Z Wikiźródeł, wolnej biblioteki
Ta strona została uwierzytelniona.

(Znowu usiłował wstać). Nie mogę... Przywiązany jestem do tej katedry? Ale czem i w jaki to sposób? Chodźcie no tu! Dopomóżcie mi, podnieście mnie z tego miejsca. Dzieci zachwycone podbiegły, poczęły ciągnąć i pchać Boksera, ale ten nie mógł się nawet poruszyć. Przestraszony nie na żarty zaczął krzyczeć i na ten jego krzyk odezwały się takie same krzyki w różnych częściach domu. Zaczekał, ale nikt nie przychodził. Wówczas począł znowu wołać, — i posłyszał te same krzyki, jakiemi mu odpowiedziano po raz pierwszy. Nowe milczenie... Daremne oczekiwanie... Strach nauczyciela ciągłe wzrastał.

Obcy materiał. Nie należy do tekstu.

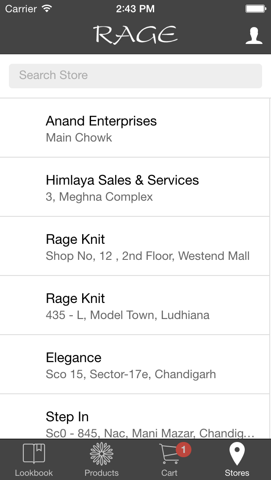The image size is (271, 480).
Task: Tap the battery icon in status bar
Action: click(x=255, y=8)
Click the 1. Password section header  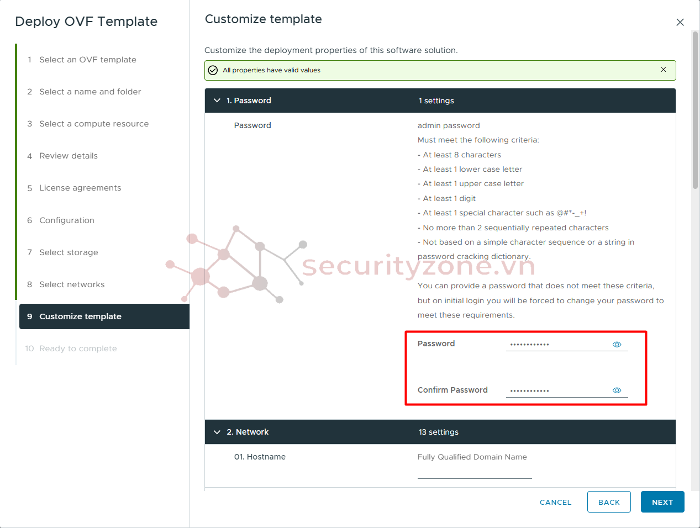click(440, 101)
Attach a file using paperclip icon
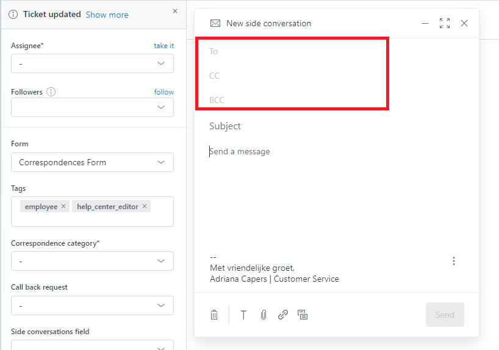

Wychowankowie pozornie podzielali jego przerażenie
— Czarownice! — krzyczeli — Czarownice! To one stroją panu take figle. Co to z nami będzie? Nauczyciel Bokser jest przymocowany do swej katedry i to niestety może na całe życie!
Bokser.
Milczcie, urwisy! Zamiast mi dopomóc, pozbawiacie mnie otuchy, straszycie, pójdźcie po nauczycieli, po pana Old-Nika czy też po kogokolwiek, to wszystko mi jedno.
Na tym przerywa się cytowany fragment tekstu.